[Entries taken from a collection]
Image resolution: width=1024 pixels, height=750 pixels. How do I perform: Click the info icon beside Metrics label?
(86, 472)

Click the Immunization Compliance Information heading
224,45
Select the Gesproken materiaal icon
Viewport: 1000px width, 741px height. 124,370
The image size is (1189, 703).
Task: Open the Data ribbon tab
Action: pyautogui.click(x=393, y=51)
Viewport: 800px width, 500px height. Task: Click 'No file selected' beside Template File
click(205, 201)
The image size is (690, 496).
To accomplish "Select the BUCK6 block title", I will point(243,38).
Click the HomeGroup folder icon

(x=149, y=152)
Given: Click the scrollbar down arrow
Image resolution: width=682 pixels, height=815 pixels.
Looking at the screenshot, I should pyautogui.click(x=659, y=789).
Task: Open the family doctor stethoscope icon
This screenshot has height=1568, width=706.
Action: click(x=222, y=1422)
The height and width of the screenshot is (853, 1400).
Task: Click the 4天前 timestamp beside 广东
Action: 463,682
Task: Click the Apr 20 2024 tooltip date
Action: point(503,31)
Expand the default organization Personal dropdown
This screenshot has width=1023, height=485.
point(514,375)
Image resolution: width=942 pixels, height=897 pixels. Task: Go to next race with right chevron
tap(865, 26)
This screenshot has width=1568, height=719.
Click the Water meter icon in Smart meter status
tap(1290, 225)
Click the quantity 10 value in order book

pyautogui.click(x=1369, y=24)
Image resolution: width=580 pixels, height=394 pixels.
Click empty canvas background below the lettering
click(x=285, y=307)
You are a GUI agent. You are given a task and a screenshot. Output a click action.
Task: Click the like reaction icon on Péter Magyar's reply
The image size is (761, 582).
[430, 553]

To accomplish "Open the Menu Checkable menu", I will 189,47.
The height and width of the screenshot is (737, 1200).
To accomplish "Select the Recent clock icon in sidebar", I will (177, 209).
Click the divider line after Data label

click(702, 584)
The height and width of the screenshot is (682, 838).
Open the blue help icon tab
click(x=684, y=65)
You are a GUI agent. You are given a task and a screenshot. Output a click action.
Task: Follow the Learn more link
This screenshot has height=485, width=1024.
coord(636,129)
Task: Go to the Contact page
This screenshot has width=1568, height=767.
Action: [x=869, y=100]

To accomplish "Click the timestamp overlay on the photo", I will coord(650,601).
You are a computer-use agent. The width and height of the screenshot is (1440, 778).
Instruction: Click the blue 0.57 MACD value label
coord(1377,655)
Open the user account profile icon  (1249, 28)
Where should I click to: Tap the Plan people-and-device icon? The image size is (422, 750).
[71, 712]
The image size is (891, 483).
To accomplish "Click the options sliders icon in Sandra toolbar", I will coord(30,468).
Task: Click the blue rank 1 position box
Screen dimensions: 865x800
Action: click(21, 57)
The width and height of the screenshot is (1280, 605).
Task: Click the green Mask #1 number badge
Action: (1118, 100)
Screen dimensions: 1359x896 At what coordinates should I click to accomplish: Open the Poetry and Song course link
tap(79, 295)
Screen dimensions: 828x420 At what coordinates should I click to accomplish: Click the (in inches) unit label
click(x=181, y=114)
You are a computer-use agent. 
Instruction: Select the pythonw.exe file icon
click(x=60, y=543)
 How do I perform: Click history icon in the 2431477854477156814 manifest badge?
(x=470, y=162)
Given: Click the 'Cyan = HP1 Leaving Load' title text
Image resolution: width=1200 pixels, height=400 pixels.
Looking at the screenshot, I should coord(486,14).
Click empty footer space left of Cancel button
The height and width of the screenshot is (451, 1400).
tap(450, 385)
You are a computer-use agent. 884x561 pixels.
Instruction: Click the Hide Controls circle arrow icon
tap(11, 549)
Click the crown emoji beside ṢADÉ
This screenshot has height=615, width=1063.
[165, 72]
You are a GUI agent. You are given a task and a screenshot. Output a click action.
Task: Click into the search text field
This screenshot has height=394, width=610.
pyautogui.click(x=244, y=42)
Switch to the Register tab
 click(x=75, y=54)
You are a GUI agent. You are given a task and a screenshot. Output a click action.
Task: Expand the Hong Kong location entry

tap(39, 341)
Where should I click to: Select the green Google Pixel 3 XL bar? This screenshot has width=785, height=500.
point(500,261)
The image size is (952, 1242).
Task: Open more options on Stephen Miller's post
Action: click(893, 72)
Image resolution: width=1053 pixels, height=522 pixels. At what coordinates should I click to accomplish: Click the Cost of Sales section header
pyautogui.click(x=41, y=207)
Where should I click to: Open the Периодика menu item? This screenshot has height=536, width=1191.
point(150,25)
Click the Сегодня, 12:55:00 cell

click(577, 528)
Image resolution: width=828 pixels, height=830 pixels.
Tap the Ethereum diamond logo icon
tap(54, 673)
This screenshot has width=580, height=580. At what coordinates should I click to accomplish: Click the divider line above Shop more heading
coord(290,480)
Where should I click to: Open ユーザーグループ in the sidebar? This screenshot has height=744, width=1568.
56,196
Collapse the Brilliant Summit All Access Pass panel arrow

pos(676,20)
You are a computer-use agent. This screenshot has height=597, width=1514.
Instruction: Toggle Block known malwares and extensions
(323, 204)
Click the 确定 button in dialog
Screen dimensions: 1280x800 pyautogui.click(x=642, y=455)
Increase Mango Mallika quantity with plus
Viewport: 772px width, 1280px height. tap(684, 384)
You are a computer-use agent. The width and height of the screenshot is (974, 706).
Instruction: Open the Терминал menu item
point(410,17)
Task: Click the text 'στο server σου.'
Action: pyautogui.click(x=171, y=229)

Work instructions »
All records above are to be printed exactly, with nothing omitted.

Response to the task »
Image resolution: width=1024 pixels, height=750 pixels. How do I perform: Click the info icon beside Metrics label?
(86, 472)

Click the Immunization Compliance Information heading
224,45
Select the Gesproken materiaal icon
Viewport: 1000px width, 741px height. 124,370
The image size is (1189, 703).
Task: Open the Data ribbon tab
Action: pyautogui.click(x=393, y=51)
Viewport: 800px width, 500px height. Task: Click 'No file selected' beside Template File
click(205, 201)
The image size is (690, 496).
To accomplish "Select the BUCK6 block title", I will point(243,38).
Click the HomeGroup folder icon

(x=149, y=152)
Given: Click the scrollbar down arrow
Image resolution: width=682 pixels, height=815 pixels.
Looking at the screenshot, I should pyautogui.click(x=659, y=789).
Task: Open the family doctor stethoscope icon
This screenshot has height=1568, width=706.
Action: click(x=222, y=1422)
The height and width of the screenshot is (853, 1400).
Task: Click the 4天前 timestamp beside 广东
Action: 463,682
Task: Click the Apr 20 2024 tooltip date
Action: point(503,31)
Expand the default organization Personal dropdown
This screenshot has width=1023, height=485.
point(514,375)
Image resolution: width=942 pixels, height=897 pixels. Task: Go to next race with right chevron
tap(865, 26)
This screenshot has width=1568, height=719.
Click the Water meter icon in Smart meter status
tap(1290, 225)
Click the quantity 10 value in order book

pyautogui.click(x=1369, y=24)
Image resolution: width=580 pixels, height=394 pixels.
Click empty canvas background below the lettering
click(x=285, y=307)
You are a GUI agent. You are given a task and a screenshot. Output a click action.
Task: Click the like reaction icon on Péter Magyar's reply
The image size is (761, 582).
[430, 553]

To accomplish "Open the Menu Checkable menu", I will 189,47.
The height and width of the screenshot is (737, 1200).
To accomplish "Select the Recent clock icon in sidebar", I will (177, 209).
Click the divider line after Data label

click(702, 584)
The height and width of the screenshot is (682, 838).
Open the blue help icon tab
click(x=684, y=65)
You are a GUI agent. You are given a task and a screenshot. Output a click action.
Task: Follow the Learn more link
This screenshot has height=485, width=1024.
coord(636,129)
Task: Go to the Contact page
This screenshot has width=1568, height=767.
Action: [x=869, y=100]

To accomplish "Click the timestamp overlay on the photo", I will coord(650,601).
You are a computer-use agent. The width and height of the screenshot is (1440, 778).
Instruction: Click the blue 0.57 MACD value label
coord(1377,655)
Open the user account profile icon  (1249, 28)
Where should I click to: Tap the Plan people-and-device icon? The image size is (422, 750).
[71, 712]
The image size is (891, 483).
To accomplish "Click the options sliders icon in Sandra toolbar", I will coord(30,468).
Task: Click the blue rank 1 position box
Screen dimensions: 865x800
Action: click(21, 57)
The width and height of the screenshot is (1280, 605).
Task: Click the green Mask #1 number badge
Action: (1118, 100)
Screen dimensions: 1359x896 At what coordinates should I click to accomplish: Open the Poetry and Song course link
tap(79, 295)
Screen dimensions: 828x420 At what coordinates should I click to accomplish: Click the (in inches) unit label
click(x=181, y=114)
You are a computer-use agent. 
Instruction: Select the pythonw.exe file icon
click(x=60, y=543)
 How do I perform: Click history icon in the 2431477854477156814 manifest badge?
(x=470, y=162)
Given: Click the 'Cyan = HP1 Leaving Load' title text
Image resolution: width=1200 pixels, height=400 pixels.
Looking at the screenshot, I should coord(486,14).
Click empty footer space left of Cancel button
The height and width of the screenshot is (451, 1400).
tap(450, 385)
You are a computer-use agent. 884x561 pixels.
Instruction: Click the Hide Controls circle arrow icon
tap(11, 549)
Click the crown emoji beside ṢADÉ
This screenshot has height=615, width=1063.
[165, 72]
You are a GUI agent. You are given a task and a screenshot. Output a click action.
Task: Click into the search text field
This screenshot has height=394, width=610.
pyautogui.click(x=244, y=42)
Switch to the Register tab
 click(x=75, y=54)
You are a GUI agent. You are given a task and a screenshot. Output a click action.
Task: Expand the Hong Kong location entry

tap(39, 341)
Where should I click to: Select the green Google Pixel 3 XL bar? This screenshot has width=785, height=500.
point(500,261)
The image size is (952, 1242).
Task: Open more options on Stephen Miller's post
Action: click(893, 72)
Image resolution: width=1053 pixels, height=522 pixels. At what coordinates should I click to accomplish: Click the Cost of Sales section header
pyautogui.click(x=41, y=207)
Where should I click to: Open the Периодика menu item? This screenshot has height=536, width=1191.
point(150,25)
Click the Сегодня, 12:55:00 cell

click(577, 528)
Image resolution: width=828 pixels, height=830 pixels.
Tap the Ethereum diamond logo icon
tap(54, 673)
This screenshot has width=580, height=580. At what coordinates should I click to accomplish: Click the divider line above Shop more heading
coord(290,480)
Where should I click to: Open ユーザーグループ in the sidebar? This screenshot has height=744, width=1568.
56,196
Collapse the Brilliant Summit All Access Pass panel arrow

pos(676,20)
You are a computer-use agent. This screenshot has height=597, width=1514.
Instruction: Toggle Block known malwares and extensions
(323, 204)
Click the 确定 button in dialog
Screen dimensions: 1280x800 pyautogui.click(x=642, y=455)
Increase Mango Mallika quantity with plus
Viewport: 772px width, 1280px height. tap(684, 384)
You are a computer-use agent. The width and height of the screenshot is (974, 706).
Instruction: Open the Терминал menu item
point(410,17)
Task: Click the text 'στο server σου.'
Action: pyautogui.click(x=171, y=229)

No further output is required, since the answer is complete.